If you're sure the compilers you're using are going to generate the right code for this (and I'd imagine they would, assuming T isn't a reference type anyway) the best thing to do is put in some kind of check that the struct is laid out as you think. I can't think of any particular reason to insert non-uniform padding between adjacent members of the same type, but if you check the struct layout by hand then you'll at least know if it happens.

If the struct (S) has exactly N members of type T, for example, you can check at compile time that they are tightly packed simply using sizeof:

struct S {
    T a,b,c;
};

extern const char check_S_size[sizeof(S)==3*sizeof(T)?1:-1];

If this compiles, then they're tightly packed, as there's no space for anything else.

If you just happen to have N members, that you want to ensure are placed directly one after the other, you can do something similar using offsetof:

class S {
    char x;
    T a,b,c;
};

extern const char check_b_offset[offsetof(S,b)==offsetof(S,a)+sizeof(T)?1:-1];
extern const char check_c_offset[offsetof(S,c)==offsetof(S,b)+sizeof(T)?1:-1];

Depending on the compiler, this might have to become a runtime check, possibly not using offsetof -- which you might want to do for non-POD types anyway, because offsetof isn't defined for them.

S tmp;
assert(&tmp.b==&tmp.a+1);
assert(&tmp.c==&tmp.b+1);

This doesn't say anything about what to do if the asserts start failing, but you should at least get some warning that the assumptions aren't true...

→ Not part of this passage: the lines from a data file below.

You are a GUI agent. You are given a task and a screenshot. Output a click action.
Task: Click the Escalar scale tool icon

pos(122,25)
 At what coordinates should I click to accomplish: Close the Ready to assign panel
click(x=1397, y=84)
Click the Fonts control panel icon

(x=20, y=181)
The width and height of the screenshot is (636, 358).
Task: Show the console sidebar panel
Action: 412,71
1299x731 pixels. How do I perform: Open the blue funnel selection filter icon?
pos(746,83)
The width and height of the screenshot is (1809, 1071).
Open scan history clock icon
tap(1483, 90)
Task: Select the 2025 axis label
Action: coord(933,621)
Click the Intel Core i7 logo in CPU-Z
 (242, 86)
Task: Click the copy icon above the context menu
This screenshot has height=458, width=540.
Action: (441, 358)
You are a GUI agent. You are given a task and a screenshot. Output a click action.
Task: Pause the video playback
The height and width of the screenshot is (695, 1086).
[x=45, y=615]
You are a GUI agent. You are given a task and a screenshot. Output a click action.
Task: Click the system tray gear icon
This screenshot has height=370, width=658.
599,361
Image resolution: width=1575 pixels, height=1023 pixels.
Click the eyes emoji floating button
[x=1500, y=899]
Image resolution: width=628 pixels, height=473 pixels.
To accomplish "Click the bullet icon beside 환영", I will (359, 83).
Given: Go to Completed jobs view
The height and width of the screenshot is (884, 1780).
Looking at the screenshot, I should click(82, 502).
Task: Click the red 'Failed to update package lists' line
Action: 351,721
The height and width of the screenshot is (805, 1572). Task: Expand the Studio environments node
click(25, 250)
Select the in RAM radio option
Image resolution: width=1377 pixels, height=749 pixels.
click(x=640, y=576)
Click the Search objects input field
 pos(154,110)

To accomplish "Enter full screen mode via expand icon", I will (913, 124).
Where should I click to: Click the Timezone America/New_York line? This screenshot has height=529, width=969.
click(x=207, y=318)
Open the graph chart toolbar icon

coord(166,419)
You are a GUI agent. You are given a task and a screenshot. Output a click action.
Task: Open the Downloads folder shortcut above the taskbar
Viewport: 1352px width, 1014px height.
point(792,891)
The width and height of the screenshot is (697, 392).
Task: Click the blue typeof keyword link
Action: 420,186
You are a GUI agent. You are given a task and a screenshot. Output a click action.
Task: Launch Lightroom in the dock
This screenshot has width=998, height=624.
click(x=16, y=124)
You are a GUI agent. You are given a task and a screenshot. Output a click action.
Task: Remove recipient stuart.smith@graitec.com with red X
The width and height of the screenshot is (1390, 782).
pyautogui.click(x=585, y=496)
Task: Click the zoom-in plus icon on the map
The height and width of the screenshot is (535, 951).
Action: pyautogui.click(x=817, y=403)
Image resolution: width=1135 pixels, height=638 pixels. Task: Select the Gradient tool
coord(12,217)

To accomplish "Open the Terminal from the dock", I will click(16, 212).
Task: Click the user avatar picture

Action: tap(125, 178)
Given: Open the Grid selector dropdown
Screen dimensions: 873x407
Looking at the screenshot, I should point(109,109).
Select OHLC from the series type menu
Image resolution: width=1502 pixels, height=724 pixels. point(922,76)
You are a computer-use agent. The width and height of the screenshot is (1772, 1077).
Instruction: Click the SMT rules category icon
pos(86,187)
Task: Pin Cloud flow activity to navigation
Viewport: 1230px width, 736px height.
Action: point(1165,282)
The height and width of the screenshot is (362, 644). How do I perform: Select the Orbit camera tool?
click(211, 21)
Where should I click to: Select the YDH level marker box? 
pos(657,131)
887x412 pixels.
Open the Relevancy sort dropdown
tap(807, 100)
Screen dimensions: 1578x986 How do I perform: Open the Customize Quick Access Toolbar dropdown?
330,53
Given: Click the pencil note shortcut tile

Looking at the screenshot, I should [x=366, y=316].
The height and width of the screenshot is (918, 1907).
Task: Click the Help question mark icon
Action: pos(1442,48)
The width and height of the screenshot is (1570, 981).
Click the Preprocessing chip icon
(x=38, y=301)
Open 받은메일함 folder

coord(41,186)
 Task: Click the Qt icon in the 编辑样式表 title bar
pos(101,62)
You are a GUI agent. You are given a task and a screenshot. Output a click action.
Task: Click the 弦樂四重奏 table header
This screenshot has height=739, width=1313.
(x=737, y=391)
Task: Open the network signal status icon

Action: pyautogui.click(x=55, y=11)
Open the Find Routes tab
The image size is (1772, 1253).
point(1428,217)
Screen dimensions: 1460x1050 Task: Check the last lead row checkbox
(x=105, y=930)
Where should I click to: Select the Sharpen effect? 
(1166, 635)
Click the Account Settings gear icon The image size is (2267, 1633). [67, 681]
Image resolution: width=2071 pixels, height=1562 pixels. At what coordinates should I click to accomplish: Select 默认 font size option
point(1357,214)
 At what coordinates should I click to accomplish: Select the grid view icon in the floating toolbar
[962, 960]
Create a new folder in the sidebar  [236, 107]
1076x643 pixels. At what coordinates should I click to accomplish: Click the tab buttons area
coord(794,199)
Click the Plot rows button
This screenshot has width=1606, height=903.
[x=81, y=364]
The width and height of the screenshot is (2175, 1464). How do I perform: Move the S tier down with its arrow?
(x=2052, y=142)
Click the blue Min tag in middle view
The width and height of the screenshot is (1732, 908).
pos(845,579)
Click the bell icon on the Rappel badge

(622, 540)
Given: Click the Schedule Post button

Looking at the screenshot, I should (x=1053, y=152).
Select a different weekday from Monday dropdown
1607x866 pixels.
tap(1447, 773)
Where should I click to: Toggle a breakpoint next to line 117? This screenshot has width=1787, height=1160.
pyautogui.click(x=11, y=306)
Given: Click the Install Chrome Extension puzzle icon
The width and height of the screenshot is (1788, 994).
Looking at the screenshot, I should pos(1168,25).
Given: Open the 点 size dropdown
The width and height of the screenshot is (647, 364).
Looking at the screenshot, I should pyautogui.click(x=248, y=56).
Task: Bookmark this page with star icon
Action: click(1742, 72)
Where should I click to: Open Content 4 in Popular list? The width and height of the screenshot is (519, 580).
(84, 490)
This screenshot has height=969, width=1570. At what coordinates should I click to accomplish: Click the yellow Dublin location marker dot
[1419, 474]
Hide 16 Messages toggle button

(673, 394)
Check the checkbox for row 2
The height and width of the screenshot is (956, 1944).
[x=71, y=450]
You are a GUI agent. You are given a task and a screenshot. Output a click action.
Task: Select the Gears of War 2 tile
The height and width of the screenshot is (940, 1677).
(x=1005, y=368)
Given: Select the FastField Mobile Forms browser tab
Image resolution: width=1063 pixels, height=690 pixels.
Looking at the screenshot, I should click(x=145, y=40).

(By the way, insert appropriate casts to char references and so on where appropriate. I left them out for brevity.)

Answer 5

Your code doesn't work with NON-POD types such those which using virtual member functions. There is a standard compliant (and efficient) way to achieve what you're trying to do, using pointer to data members:

template< typename T >
struct Foo {

    typedef size_t size_type;

private:

    typedef T Foo<T>::* const vec[3];

    static const vec v;

public:

    T one;
    T two;
    T three;

    const T& operator[](size_type i) const {
        return this->*v[i];
    }

    T& operator[](size_type i) {
        return this->*v[i];
    }
};

template< typename T >
const typename Foo<T>::vec Foo<T>::v = { &Foo<T>::one, &Foo<T>::two, &Foo<T>::three };

Just make sure you use const every with the table of pointer to data-members to get optimizations. Check here to see what I'm talking about.